--- DATA FOR ANALYSIS Enclosed Below ---

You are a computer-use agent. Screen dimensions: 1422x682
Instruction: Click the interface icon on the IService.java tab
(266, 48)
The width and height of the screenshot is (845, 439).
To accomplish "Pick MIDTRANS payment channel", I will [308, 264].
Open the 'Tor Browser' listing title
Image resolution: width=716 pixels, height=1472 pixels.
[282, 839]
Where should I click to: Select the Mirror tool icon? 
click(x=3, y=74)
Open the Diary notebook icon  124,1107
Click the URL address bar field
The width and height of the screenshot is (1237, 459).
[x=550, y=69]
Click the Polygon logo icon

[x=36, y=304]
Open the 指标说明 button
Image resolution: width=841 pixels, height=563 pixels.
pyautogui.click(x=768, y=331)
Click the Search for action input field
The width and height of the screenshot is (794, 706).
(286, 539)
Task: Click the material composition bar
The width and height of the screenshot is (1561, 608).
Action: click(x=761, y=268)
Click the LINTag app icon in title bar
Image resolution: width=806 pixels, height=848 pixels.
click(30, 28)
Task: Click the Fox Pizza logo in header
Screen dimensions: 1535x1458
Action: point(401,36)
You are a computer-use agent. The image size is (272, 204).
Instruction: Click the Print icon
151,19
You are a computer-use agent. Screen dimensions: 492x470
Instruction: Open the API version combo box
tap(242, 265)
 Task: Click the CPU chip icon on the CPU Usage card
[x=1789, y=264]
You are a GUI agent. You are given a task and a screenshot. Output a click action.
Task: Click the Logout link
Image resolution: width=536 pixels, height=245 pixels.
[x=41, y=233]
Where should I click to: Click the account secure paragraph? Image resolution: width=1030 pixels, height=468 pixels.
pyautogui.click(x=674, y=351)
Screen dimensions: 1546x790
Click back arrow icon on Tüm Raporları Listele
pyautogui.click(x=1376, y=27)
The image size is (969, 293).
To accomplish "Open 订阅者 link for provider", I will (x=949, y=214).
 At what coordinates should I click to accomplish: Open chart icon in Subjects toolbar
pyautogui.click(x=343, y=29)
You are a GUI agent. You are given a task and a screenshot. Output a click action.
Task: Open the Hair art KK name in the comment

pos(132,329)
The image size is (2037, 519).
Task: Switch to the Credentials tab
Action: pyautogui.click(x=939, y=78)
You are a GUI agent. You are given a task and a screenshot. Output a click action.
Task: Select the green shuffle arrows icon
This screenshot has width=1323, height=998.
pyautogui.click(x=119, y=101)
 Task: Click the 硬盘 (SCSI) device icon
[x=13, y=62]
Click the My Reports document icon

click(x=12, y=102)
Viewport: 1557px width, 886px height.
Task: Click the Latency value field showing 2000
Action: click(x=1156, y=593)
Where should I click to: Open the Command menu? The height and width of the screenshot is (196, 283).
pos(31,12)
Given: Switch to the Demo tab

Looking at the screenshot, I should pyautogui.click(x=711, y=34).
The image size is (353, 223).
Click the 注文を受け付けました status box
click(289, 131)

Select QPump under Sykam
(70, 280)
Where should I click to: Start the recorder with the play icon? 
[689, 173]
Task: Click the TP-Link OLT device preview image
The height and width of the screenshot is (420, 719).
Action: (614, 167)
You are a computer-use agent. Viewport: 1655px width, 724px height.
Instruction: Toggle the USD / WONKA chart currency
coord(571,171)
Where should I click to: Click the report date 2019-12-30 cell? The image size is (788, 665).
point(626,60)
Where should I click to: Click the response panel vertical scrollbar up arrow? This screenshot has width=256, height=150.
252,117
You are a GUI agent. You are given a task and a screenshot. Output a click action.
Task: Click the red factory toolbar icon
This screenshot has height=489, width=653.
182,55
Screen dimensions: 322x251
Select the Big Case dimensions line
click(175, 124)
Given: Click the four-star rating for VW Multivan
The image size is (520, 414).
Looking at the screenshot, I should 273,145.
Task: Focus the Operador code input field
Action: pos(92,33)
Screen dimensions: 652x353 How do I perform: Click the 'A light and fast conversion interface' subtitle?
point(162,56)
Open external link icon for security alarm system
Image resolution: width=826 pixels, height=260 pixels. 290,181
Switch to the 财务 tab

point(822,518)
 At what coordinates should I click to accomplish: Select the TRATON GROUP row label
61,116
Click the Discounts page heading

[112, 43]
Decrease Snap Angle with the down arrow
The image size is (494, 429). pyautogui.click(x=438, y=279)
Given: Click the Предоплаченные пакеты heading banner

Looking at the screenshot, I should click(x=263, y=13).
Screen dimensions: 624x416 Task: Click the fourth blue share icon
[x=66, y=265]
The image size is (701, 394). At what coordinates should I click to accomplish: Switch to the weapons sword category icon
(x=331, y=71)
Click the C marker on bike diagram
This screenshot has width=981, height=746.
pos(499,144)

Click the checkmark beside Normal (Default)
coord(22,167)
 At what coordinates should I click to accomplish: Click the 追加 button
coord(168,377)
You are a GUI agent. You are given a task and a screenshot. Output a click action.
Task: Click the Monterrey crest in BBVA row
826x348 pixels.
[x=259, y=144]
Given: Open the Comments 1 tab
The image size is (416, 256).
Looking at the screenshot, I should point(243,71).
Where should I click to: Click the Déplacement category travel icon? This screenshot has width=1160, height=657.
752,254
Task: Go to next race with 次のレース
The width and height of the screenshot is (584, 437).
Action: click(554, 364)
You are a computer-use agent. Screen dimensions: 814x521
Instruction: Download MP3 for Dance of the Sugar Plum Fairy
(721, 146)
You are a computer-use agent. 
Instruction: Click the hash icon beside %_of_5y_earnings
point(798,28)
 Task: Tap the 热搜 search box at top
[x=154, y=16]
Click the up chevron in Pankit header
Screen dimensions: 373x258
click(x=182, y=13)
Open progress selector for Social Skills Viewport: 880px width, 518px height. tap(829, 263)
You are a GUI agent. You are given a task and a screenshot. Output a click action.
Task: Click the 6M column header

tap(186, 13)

--- End of Enclosed DATA FOR ANALYSIS ---

=== TASK TO CARRY OUT ===
Print every record exactly, so that each word matches what is written above.

=== OUTPUT ===
You are a computer-use agent. Screen dimensions: 1422x682
Instruction: Click the interface icon on the IService.java tab
(266, 48)
The width and height of the screenshot is (845, 439).
To accomplish "Pick MIDTRANS payment channel", I will [308, 264].
Open the 'Tor Browser' listing title
Image resolution: width=716 pixels, height=1472 pixels.
[282, 839]
Where should I click to: Select the Mirror tool icon? 
click(x=3, y=74)
Open the Diary notebook icon  124,1107
Click the URL address bar field
The width and height of the screenshot is (1237, 459).
[x=550, y=69]
Click the Polygon logo icon

[x=36, y=304]
Open the 指标说明 button
Image resolution: width=841 pixels, height=563 pixels.
pyautogui.click(x=768, y=331)
Click the Search for action input field
The width and height of the screenshot is (794, 706).
(286, 539)
Task: Click the material composition bar
The width and height of the screenshot is (1561, 608).
Action: click(x=761, y=268)
Click the LINTag app icon in title bar
Image resolution: width=806 pixels, height=848 pixels.
click(30, 28)
Task: Click the Fox Pizza logo in header
Screen dimensions: 1535x1458
Action: point(401,36)
You are a computer-use agent. The image size is (272, 204).
Instruction: Click the Print icon
151,19
You are a computer-use agent. Screen dimensions: 492x470
Instruction: Open the API version combo box
tap(242, 265)
 Task: Click the CPU chip icon on the CPU Usage card
[x=1789, y=264]
You are a GUI agent. You are given a task and a screenshot. Output a click action.
Task: Click the Logout link
Image resolution: width=536 pixels, height=245 pixels.
[x=41, y=233]
Where should I click to: Click the account secure paragraph? Image resolution: width=1030 pixels, height=468 pixels.
pyautogui.click(x=674, y=351)
Screen dimensions: 1546x790
Click back arrow icon on Tüm Raporları Listele
pyautogui.click(x=1376, y=27)
The image size is (969, 293).
To accomplish "Open 订阅者 link for provider", I will (x=949, y=214).
 At what coordinates should I click to accomplish: Open chart icon in Subjects toolbar
pyautogui.click(x=343, y=29)
You are a GUI agent. You are given a task and a screenshot. Output a click action.
Task: Open the Hair art KK name in the comment

pos(132,329)
The image size is (2037, 519).
Task: Switch to the Credentials tab
Action: pyautogui.click(x=939, y=78)
You are a GUI agent. You are given a task and a screenshot. Output a click action.
Task: Select the green shuffle arrows icon
This screenshot has width=1323, height=998.
pyautogui.click(x=119, y=101)
 Task: Click the 硬盘 (SCSI) device icon
[x=13, y=62]
Click the My Reports document icon

click(x=12, y=102)
Viewport: 1557px width, 886px height.
Task: Click the Latency value field showing 2000
Action: click(x=1156, y=593)
Where should I click to: Open the Command menu? The height and width of the screenshot is (196, 283).
pos(31,12)
Given: Switch to the Demo tab

Looking at the screenshot, I should pyautogui.click(x=711, y=34).
The image size is (353, 223).
Click the 注文を受け付けました status box
click(289, 131)

Select QPump under Sykam
(70, 280)
Where should I click to: Start the recorder with the play icon? 
[689, 173]
Task: Click the TP-Link OLT device preview image
The height and width of the screenshot is (420, 719).
Action: (614, 167)
You are a computer-use agent. Viewport: 1655px width, 724px height.
Instruction: Toggle the USD / WONKA chart currency
coord(571,171)
Where should I click to: Click the report date 2019-12-30 cell? The image size is (788, 665).
point(626,60)
Where should I click to: Click the response panel vertical scrollbar up arrow? This screenshot has width=256, height=150.
252,117
You are a GUI agent. You are given a task and a screenshot. Output a click action.
Task: Click the red factory toolbar icon
This screenshot has height=489, width=653.
182,55
Screen dimensions: 322x251
Select the Big Case dimensions line
click(175, 124)
Given: Click the four-star rating for VW Multivan
The image size is (520, 414).
Looking at the screenshot, I should 273,145.
Task: Focus the Operador code input field
Action: pos(92,33)
Screen dimensions: 652x353 How do I perform: Click the 'A light and fast conversion interface' subtitle?
point(162,56)
Open external link icon for security alarm system
Image resolution: width=826 pixels, height=260 pixels. 290,181
Switch to the 财务 tab

point(822,518)
 At what coordinates should I click to accomplish: Select the TRATON GROUP row label
61,116
Click the Discounts page heading

[112, 43]
Decrease Snap Angle with the down arrow
The image size is (494, 429). pyautogui.click(x=438, y=279)
Given: Click the Предоплаченные пакеты heading banner

Looking at the screenshot, I should click(x=263, y=13).
Screen dimensions: 624x416 Task: Click the fourth blue share icon
[x=66, y=265]
The image size is (701, 394). At what coordinates should I click to accomplish: Switch to the weapons sword category icon
(x=331, y=71)
Click the C marker on bike diagram
This screenshot has width=981, height=746.
pos(499,144)

Click the checkmark beside Normal (Default)
coord(22,167)
 At what coordinates should I click to accomplish: Click the 追加 button
coord(168,377)
You are a GUI agent. You are given a task and a screenshot. Output a click action.
Task: Click the Monterrey crest in BBVA row
826x348 pixels.
[x=259, y=144]
Given: Open the Comments 1 tab
The image size is (416, 256).
Looking at the screenshot, I should point(243,71).
Where should I click to: Click the Déplacement category travel icon? This screenshot has width=1160, height=657.
752,254
Task: Go to next race with 次のレース
The width and height of the screenshot is (584, 437).
Action: click(554, 364)
You are a computer-use agent. Screen dimensions: 814x521
Instruction: Download MP3 for Dance of the Sugar Plum Fairy
(721, 146)
You are a computer-use agent. 
Instruction: Click the hash icon beside %_of_5y_earnings
point(798,28)
 Task: Tap the 热搜 search box at top
[x=154, y=16]
Click the up chevron in Pankit header
Screen dimensions: 373x258
click(x=182, y=13)
Open progress selector for Social Skills Viewport: 880px width, 518px height. tap(829, 263)
You are a GUI agent. You are given a task and a screenshot. Output a click action.
Task: Click the 6M column header

tap(186, 13)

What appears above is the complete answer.